# Cory breeding questions



## majerah1 (Oct 29, 2010)

I recently got some cories.I have three bronze and one albino,who is much smaller than the bronzes.I have a question on breeding.Two of the bronzes follow each other around.I am not sure if they are male,female,or even in spawning mood.What signs should I look for if they decide to spawn?I know of the T formation,but not sure how to look for that.Also,how soon after spawning does the female wait to lay the eggs,and when laid,are they in a group or scattered about everywhere?Do they guard them or are they free game?

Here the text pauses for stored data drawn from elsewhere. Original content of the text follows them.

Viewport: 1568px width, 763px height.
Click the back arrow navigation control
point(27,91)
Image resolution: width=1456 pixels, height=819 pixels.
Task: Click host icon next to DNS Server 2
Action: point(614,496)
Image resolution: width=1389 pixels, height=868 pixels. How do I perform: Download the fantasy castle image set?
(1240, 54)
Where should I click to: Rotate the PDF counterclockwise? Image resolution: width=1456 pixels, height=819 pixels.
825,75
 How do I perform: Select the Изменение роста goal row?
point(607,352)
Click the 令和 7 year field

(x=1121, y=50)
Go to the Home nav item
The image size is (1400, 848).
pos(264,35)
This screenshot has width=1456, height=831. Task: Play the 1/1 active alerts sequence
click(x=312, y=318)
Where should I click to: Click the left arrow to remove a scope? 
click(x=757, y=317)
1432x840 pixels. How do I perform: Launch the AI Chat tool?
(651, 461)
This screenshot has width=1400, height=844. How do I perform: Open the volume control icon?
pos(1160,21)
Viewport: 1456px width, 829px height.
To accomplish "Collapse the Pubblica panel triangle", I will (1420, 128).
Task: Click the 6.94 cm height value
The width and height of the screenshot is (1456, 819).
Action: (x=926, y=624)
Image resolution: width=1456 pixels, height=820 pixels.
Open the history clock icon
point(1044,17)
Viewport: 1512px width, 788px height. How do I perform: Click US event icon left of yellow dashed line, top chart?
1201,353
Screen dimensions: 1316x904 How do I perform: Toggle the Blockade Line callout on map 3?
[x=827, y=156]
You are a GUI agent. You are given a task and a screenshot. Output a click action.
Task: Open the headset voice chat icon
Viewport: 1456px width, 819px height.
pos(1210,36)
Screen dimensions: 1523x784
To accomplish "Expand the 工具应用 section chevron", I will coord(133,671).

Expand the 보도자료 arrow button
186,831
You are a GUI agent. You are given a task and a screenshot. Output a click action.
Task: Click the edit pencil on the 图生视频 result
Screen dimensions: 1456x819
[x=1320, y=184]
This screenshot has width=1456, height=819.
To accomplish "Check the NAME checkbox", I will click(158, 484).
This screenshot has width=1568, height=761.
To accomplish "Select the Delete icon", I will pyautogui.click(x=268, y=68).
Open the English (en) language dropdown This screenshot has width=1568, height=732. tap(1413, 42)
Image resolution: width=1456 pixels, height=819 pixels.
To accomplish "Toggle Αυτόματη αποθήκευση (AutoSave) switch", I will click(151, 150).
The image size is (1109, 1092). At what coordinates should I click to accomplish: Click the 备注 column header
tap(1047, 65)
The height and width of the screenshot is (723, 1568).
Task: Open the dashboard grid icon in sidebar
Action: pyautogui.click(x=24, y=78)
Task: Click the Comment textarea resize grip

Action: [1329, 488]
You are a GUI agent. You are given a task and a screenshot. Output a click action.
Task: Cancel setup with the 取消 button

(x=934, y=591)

On a side note,bottom dweller my butt.They swim all over the place.Very active little fishes for sure.


----------



## susankat (Nov 15, 2008)

Hi Bev. first you need to find out if you have both sexes. You can do this by looking from the top. Females are bigger and wider than males.
Before breeding them make sure they are conditioned for it. Give them bloodworms and such. You need a reverse trio for better chances. 2 males and 1 female. The only time the T formation is used is during fertilization really the female will be holding the eggs with her pelvic fins. When they are laying the eggs, they will put them everywhere, on the glass, leaves of plants even on filters and heaters. THey do not take care of the eggs, in fact they will eat them just as quick as any other fish. What I usually do is when I see the female fattening up I will move the trio to a smaller tank, like 5 or 10 gal then once the eggs are laid remove the adults. Put an airstone placed under the eggs for better water movement. But not so strong it removes the eggs (which can be hard to do) If you keep the temp about 78 they should start hatching in 2 to 3 days.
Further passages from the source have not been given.